Terry, interesting Weather Wisdom blog. Nathan, sorry you can’t make it. Do you have an opinion on the question of whether water vapor matters, mentioned in the Weather Wisdom section on alternative energy?
@Julia: The president told us last night that “climate change is a fact.”
No need to hedge your bets the next time you write a headline.
Greg,
You actually believe what Obama says? I have a bridge in Brooklyn that I’d like to offer to sell you.
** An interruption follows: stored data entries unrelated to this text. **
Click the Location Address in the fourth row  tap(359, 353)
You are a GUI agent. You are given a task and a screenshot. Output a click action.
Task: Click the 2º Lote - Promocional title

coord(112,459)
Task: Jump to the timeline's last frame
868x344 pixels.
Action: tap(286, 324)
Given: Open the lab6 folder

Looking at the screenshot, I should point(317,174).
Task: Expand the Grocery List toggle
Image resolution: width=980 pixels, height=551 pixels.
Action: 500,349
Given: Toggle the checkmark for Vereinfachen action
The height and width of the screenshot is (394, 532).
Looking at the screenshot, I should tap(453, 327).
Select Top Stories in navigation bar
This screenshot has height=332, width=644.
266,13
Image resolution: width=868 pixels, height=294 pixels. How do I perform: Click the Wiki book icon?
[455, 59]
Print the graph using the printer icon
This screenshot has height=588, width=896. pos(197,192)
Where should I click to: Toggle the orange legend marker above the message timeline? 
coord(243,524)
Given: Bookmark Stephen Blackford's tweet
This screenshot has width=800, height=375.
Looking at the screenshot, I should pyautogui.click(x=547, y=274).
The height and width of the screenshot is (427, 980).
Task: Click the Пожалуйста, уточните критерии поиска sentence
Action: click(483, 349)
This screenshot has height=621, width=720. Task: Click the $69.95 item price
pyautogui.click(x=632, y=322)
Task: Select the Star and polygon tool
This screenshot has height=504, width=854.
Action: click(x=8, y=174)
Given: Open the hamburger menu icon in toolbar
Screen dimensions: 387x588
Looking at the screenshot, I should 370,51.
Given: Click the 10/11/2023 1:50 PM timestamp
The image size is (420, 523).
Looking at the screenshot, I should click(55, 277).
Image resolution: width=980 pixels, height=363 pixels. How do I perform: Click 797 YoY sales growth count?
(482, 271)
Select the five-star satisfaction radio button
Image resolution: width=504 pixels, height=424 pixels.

Dr. Templer gave an interesting presentation last evening, particularly for those of us that had never thought much about the impacts of winter weather on climate change. A lot of factors discussed, but one central problem for New England that caught my ear related to the actual affects of the drop in the amount of snowfall over the past 60 years because of rising temperatures here. What’s missing generally is a drop in the amount of early winter season snow. Snow serves as insulation for sensitive trees like sugar maples that have relatively shallow roots. Less snow makes them susceptible to deep freezes like the ones we have been experiencing here recently because the freezing levels without snow go deeper into the root systems. Oaks are affected far less because their root systems are much deeper.
A lot of other variables were also discussed. All of this only reinforced my conviction a bit more that climate change is real and threatening, but that it comes with a lot of tremendously complex variables and sleights of hand that often seem to disguise what it is doing.
There is real concern that sugar maples could disappear from New England altogether during this century. They might still survive in parts of Canada, but New England would lose one of the major natural treasures that make this area so unique.
Julia, Here’s an interesting weather related tree observation. It explains why the there’s a ring around the base of a tree after a period of snow. From Meteorologist David Epstein (Boston.com):
“if you look around trees and shrubs [with recent cold, snowy days], you will start to see rings of melting occurring. This is because the darker color of the plants is absorbing the ultra violet rays of the sun and then pushing out some heat which in turn melts the snow. If we get enough solar radiation and the temperatures warms over the freezing mark you can get rings of melting straight to the ground while there is still over a foot of snow a few inches back from the bark of a tree.”